Backflow Testing Services
Start here if the property needs a certified test, a pass/fail result, or report-ready documentation.
Risk / awareness
More than half of all U.S. waterborne disease outbreaks tied to distribution-system deficiencies were caused by cross-connections and backflow. Here is what that number means for your building.
Primary keyword: cross connection backflow statistics
Key Takeaways
A cross-connection is any physical link between a potable water line and a non-potable source. Non-potable sources include irrigation systems, fire suppression lines, boilers, cooling towers, chemical feed systems, and even a garden hose submerged in a bucket of soapy water.
Under normal conditions, water pressure in the municipal supply keeps contamination from entering the system. But pressure is not always normal. A water main break, a nearby hydrant flush, or sudden high demand upstream can cause pressure to drop. When that happens, water can reverse course — pulling whatever is in those non-potable lines back into the drinking water supply. That reversal is backflow.
The fix is a backflow preventer: a mechanical device installed at the connection point that blocks reverse flow regardless of pressure conditions. The problem is that devices fail, age, and go untested. When they do, the cross-connection becomes an open door.
The U.S. EPA analyzed waterborne disease outbreak data from U.S. community water systems spanning 1971 to 1998. Of all outbreaks tied to distribution-system deficiencies — meaning problems that occurred after water left the treatment plant — cross-connections and backflow accounted for 50.6% of cases. That figure appears in the EPA’s issue paper on cross-connection contamination and associated health risks.
The California State Water Resources Control Board’s 2023 Cross-Connection Control Handbook Staff Report cites a comparable estimate: approximately 50% of distribution-system disease outbreaks result from unprotected cross-connections. Two government bodies, working from different data sets and different decades, arrive at essentially the same conclusion.
That convergence matters. It means this is not a statistical artifact or a regional anomaly. It reflects a structural vulnerability built into how water distribution systems connect to the buildings they serve.
A single-family home typically has a handful of cross-connection points: an irrigation system, maybe a hose bib or two. A commercial building is different. Office towers, apartment complexes, hotels, hospitals, and industrial facilities all have complex plumbing networks with dozens of potential connection points — cooling systems, boiler makeup lines, chemical dosing equipment, irrigation zones, and fire suppression systems that run on separate pressure circuits.
More connection points mean more opportunities for a failed or untested device to allow backflow. More occupants mean more people exposed if contamination enters the system. And in many jurisdictions, the property owner — not the water utility — bears legal responsibility for maintaining and testing backflow prevention devices on the building side of the meter.
Annual testing by a certified tester is the standard required by most water authorities. A test takes a trained technician roughly 30 minutes per device. It either confirms the device is working or identifies a failure before an incident occurs. There is no middle ground: a device either passes or it does not, and the record of that test is what protects the building owner if a contamination event is ever investigated.
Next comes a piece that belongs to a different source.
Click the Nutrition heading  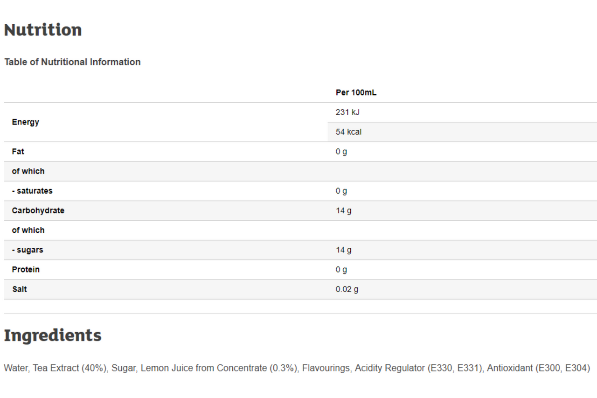point(43,30)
A commercial backflow compliance review starts with a site survey: identifying every backflow preventer on the property, confirming it is the correct device type for its hazard level, and checking whether it has a current test record on file with the local water authority.
Building owners who have never done a formal survey often discover devices they did not know existed — legacy irrigation controllers, abandoned boiler lines, or equipment installed by previous tenants. Finding and documenting those devices is the first step toward knowing your actual exposure.